Integration with NUTMEG

1) Identify pieces of code in common and avoid replication
2) NUTMEG can call FieldTrip's fileio
3) NUTMEG can call FieldTrip's forward (including the change to treating reference electrodes as separate)
4) What does NM do that does not exist (or done well) in FT? place in fieldtrip/external/nutmeg
5) What does FT do that does not exist (or done well) in NM? 
6) create nutmeg/external/fieldtrip for functions other than fileio or forward (call to sites.google for this code)
7) changes to FieldTrip to be compatible with running in Nutmeg
8) conversion functions
9) examples of switching between toolboxes
10) try Subject01.ds in NM and/or MEGSIM dataset in both toolboxes.

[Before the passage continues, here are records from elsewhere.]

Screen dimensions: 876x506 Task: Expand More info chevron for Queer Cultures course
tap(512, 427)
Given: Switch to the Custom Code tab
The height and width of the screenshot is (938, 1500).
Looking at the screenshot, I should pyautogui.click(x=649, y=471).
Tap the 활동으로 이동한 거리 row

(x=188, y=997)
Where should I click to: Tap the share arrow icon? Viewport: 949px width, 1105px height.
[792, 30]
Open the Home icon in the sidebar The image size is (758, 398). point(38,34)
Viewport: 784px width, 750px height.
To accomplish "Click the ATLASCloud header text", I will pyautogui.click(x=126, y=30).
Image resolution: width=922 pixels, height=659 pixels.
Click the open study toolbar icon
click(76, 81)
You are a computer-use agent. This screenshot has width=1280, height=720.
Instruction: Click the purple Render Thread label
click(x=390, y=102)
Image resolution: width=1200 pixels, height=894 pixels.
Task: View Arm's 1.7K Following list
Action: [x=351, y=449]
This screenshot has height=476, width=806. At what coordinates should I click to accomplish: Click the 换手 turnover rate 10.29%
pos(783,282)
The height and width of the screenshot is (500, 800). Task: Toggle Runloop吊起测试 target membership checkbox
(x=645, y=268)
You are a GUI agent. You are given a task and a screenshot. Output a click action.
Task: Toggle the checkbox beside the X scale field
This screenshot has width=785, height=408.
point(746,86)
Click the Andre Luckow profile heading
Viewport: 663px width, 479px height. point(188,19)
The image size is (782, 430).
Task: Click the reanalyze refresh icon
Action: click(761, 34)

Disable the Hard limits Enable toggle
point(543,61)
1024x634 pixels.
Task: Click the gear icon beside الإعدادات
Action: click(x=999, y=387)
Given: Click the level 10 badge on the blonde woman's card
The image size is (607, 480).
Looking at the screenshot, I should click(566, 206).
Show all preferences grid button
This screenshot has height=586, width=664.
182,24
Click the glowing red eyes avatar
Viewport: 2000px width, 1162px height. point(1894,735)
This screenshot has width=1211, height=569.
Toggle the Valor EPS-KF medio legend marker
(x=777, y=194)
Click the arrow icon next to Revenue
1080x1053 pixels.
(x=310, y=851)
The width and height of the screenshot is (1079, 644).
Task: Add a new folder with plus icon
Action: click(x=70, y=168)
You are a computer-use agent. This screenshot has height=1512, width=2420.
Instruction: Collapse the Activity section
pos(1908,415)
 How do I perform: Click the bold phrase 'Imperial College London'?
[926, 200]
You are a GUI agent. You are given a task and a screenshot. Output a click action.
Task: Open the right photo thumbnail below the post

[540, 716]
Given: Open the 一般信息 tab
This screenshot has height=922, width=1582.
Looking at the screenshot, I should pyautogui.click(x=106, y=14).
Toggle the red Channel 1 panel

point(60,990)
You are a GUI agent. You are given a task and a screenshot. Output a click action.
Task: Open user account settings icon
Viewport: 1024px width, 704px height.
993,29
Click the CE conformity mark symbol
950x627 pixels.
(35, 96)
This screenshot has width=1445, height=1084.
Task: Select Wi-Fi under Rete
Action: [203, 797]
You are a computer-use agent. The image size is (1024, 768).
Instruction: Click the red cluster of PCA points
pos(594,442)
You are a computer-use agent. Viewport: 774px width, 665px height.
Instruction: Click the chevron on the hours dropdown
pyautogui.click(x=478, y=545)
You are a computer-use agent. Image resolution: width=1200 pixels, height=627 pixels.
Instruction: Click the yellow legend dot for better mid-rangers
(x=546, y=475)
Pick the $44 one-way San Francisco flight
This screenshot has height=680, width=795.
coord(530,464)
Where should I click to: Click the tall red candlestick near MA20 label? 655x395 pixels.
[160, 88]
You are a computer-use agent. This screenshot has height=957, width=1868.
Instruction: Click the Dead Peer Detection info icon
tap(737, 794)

See compat for mydepfun example

2) fileio questions

  • How is it recommended to deal with datasets larger than one's RAM? i.e. is there a recommended pipeline to follow? (e.g. load in trials individually, do separate filtering computations, then bring it all together to compute an inverse weight, apply weights to trials separately again, etc).
  • BTi_UCSF support? (No)
  • Can all data formats be read in as single?
    • CTF can, not sure with other formats. (file bug if not true for all formats)
    • Would help if could be done at line data.trial = cutdat; in ft_preprocessing.
    • write a subfunction ft_single that loops over trials and singles each
  • ft_chantype(data.label) 'unknown' in test case for neuromag.
  • Issue of clearing a data variable in Matlab but it still takes up memory (with FT but not with NM).

3) Forward modelling

  • ft_prepare_localspheres should not call 'clf' and 'cla' as this will mess with the Nutmeg figures. Can it instead call: hfig=figure; and then use hfig handle for plotting?
  • ft_volumesegment sufficient (which calls SPM), or prefer other software/method?
    • Can't do 'skull' yet.

4) NM ideas missing from FT

  • nut_filter2:
    • 'firls' (rather than fir1) filter
    • demean time-domain filtering (in ft_preproc_*filter), do filter, then add mean back if it was non-zero. (file bug)
  • nut_results_viewer
  • ft_sourceanalysis allow for multiple time and multiple frequency windows? (regardless of whether LCMV, DICS, or covariances from wavelet transform)
  • nut_beamforming_gui
  • rumour has it that some people prefer the interactive fiducial selection in NM over FT.
  • simplified pipeline for OpenMEEG with BrainVisa segmentations (Sarang to write wiki on BrainVisa use, then OM creates BEM, then import to Matlab
  • single precision used as long as double not needed (e.g. initial loading single but covariance computation double)
  • how does FT reduce/display data computed with vector inverse method and therefore the source data has 3 components per voxel?
    • Specifically, can the s_perp (1 or 2 extra components not of primary direction) be displayed or further manipulated (e.g. in statistics)?
    • How is s_perp computed 'on the fly' after weights and/or leadfield not present anymore?
    • (see email correspondene with Sarang called '3-dim orientation' in 2008)
  • option of when in pipeline to normalise leadfield (specific to scalar LCMV)
  • Wilcoxon ranksum test in NM: uses single trial info per time-freq bin on the fly to compute Z/p values, but then only saves these averages, not save out single-trial info for each time-freq bin (assuming 20000 voxels, 100 time, 10 freq, that would be too large!)
  • weight normalisation? (rather than leadfield norm)? (could be better for EEG data, whereas leadfield norm better for MEG…just hearsay at the moment)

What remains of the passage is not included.